作者:: 王珊珊¹; 2; 邹佳¹; 2; 程序¹; 2; 刘汪洋¹; 2; 蔡惠民¹; 2; 1. 中电科大数据研究院有限公司,贵州贵阳 550022; 2. 提升政府治理能力大数据应用技术国家工程实验室,贵州贵阳 550022

Author(s):: WANG Shan-shan¹; 2; ZOU Jia¹; 2; CHENG Xu¹; 2; LIU Wang-yang1; 2; CAI Hui-min¹; 2; 1. CETC Big Data Research Institute Co. ,Ltd. ,Guiyang 550022,China; 2. National Engineering Laboratory for Big Data Application in Improving Government Governance Capabilities,Guiyang 550022,China

Keywords:: data grading; government data; BERT; legal ontology; cosine similarity

摘要:: 政府数据资源分级管理是政府数据共享开放和数据治理的关键性工作。由于数据资源规模大,分级体系不完善,工具缺乏,使得该工作多由人工进行,导致支撑依据不足、主观性强、精确性差、成效不足。文中设计并实现了基于政策法规、典型案例的政府数据自动分级系统—GSGD(grading system for government data)。首先, 利用政策法规以及典型案例构建本体库, 根据分级目标以及构建的本体特性,构建自定义推理规则;再通过 BERT 获得输入数据与关键词的语义特征词/句向量,并计算向量之间的余弦相似度; 最后对相似度较高的关键词,采用 Jena 对政策法规库以及典型案例库进行查询推理得到分级结果以及分级依据,以实现对政府数据的自动化分级,提高分级工作效率。通过实验对比分析,验证了该方法的有效性。

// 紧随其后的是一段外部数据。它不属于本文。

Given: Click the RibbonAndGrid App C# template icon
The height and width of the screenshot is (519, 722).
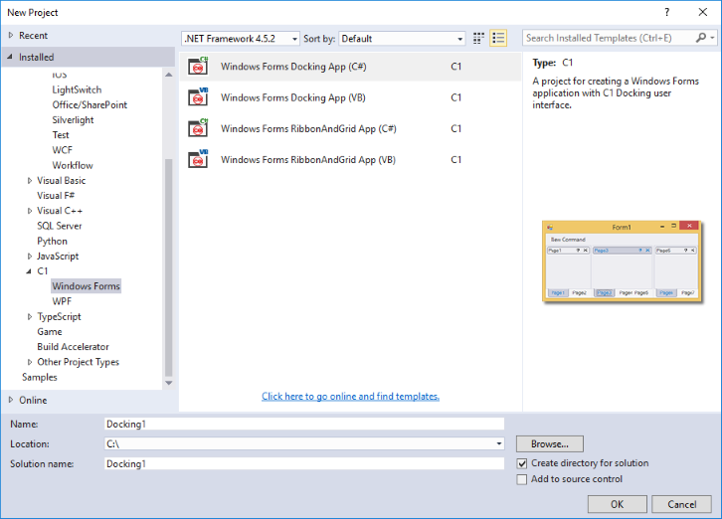Looking at the screenshot, I should [198, 128].
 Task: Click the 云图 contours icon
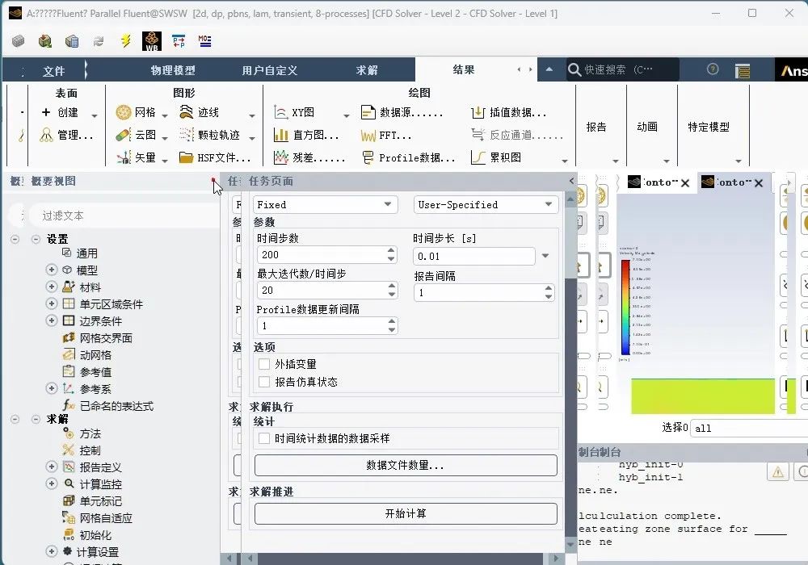point(124,135)
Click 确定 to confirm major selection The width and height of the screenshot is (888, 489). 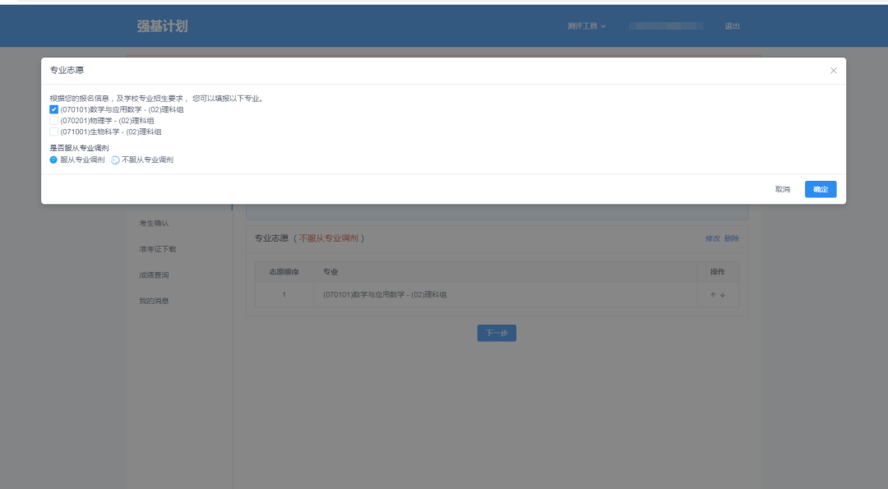click(820, 189)
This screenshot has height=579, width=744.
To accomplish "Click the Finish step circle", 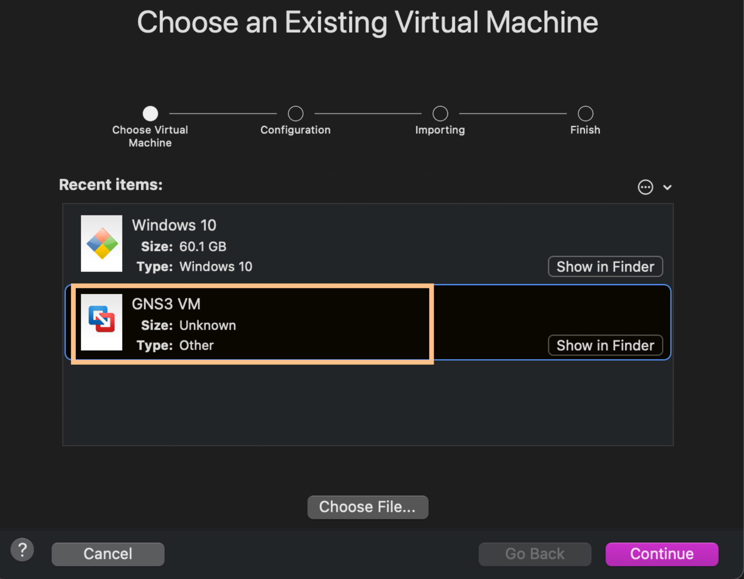I will (x=585, y=112).
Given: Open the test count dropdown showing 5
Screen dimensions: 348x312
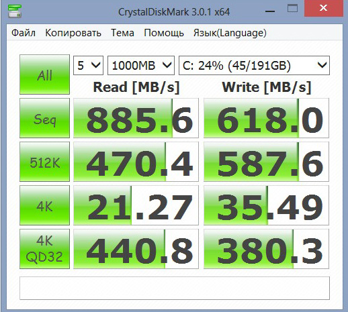Looking at the screenshot, I should [88, 65].
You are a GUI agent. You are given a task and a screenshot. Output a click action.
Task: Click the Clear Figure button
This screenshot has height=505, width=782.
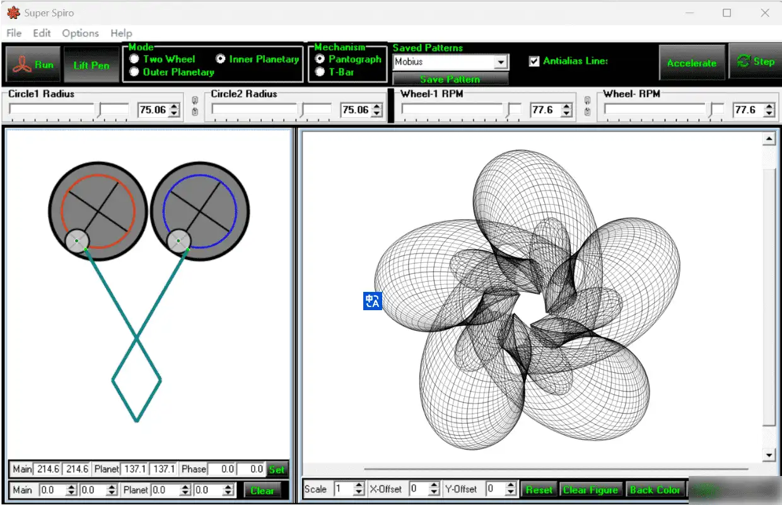pos(590,490)
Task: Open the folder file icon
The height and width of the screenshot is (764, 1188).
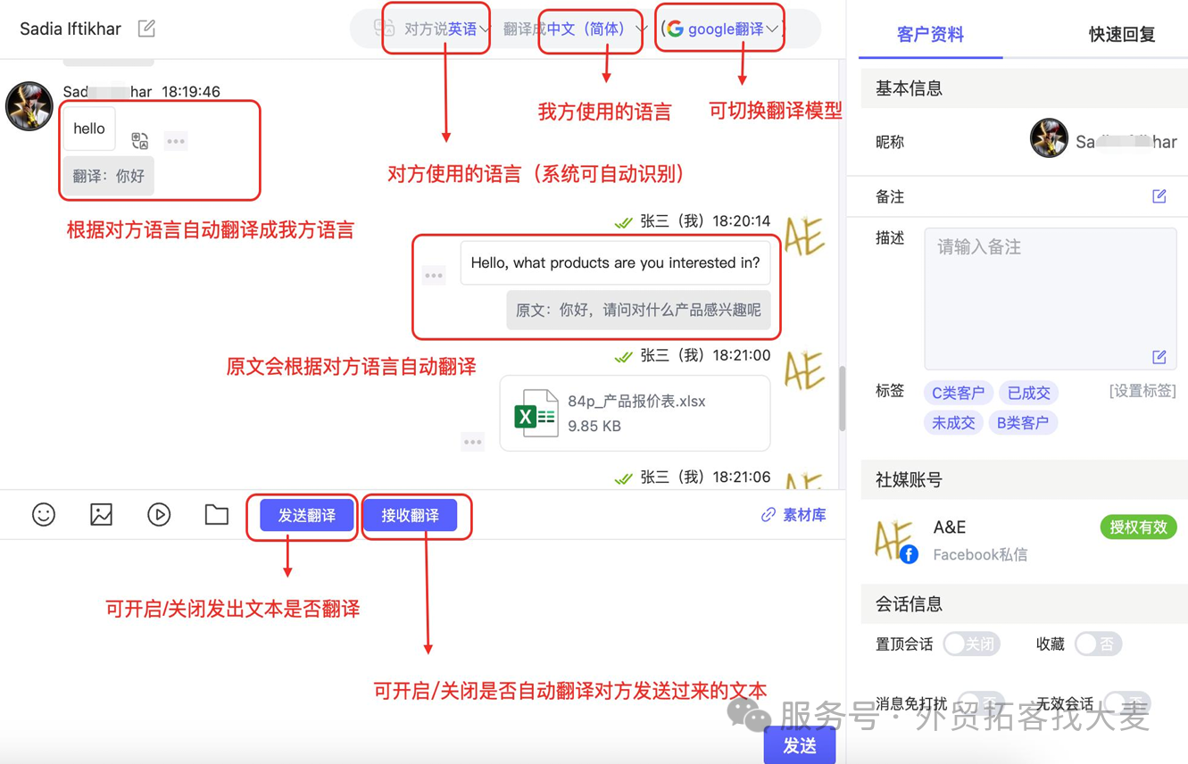Action: tap(216, 515)
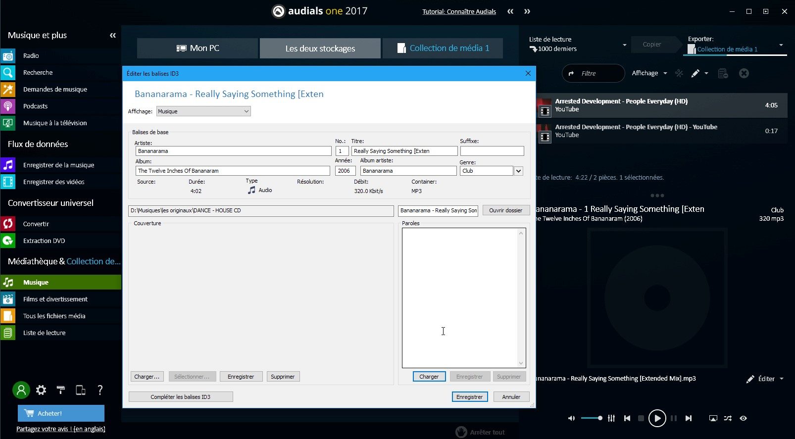Open the devices icon in sidebar footer
The width and height of the screenshot is (795, 439).
tap(80, 390)
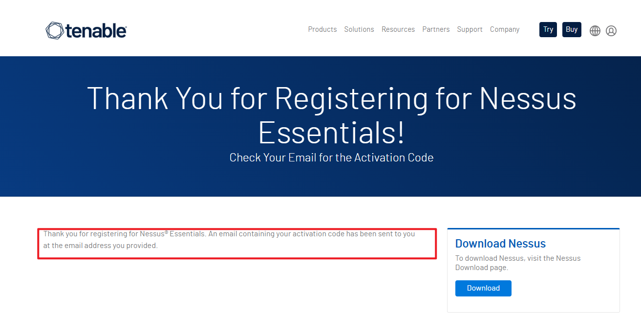Click the tenable wordmark text

pyautogui.click(x=96, y=31)
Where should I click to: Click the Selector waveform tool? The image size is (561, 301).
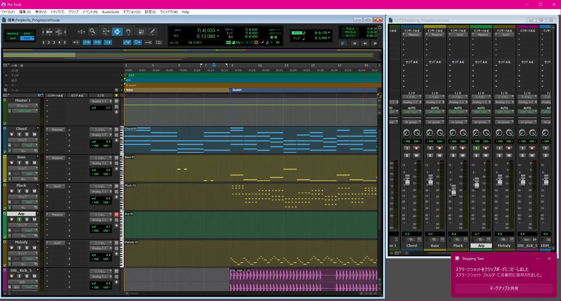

Abstract:: Grading of government data resources is the key work of government data sharing and opening. Due to the large scale of data resources,imperf- ect classification system and lack of tools,this work is mostly carried out manually,which leads to insufficient supporting basis,strong subjectivity, poor accuracy and insufficient effectiveness. Therefore,we design and implement GSGD,an automatic grading system for government data based on policies,regulations and typical cases. Firstly,policies and regulations as well as typical cases are used to build ontology, and custom inference rules are built according to grading work and the ontology characteristics. Then, the semantic features word/sentence vectors of the input data and keywords are obtained through BERT,and cosine similarity between the vectors is calculated. Finally,for keywords with high similarity,Jena is used to query and reason the policy and regulation database and typical case database to obtain grading results and basis, which helps automatically to grade the data. The effectiveness of the method is verified by experiment.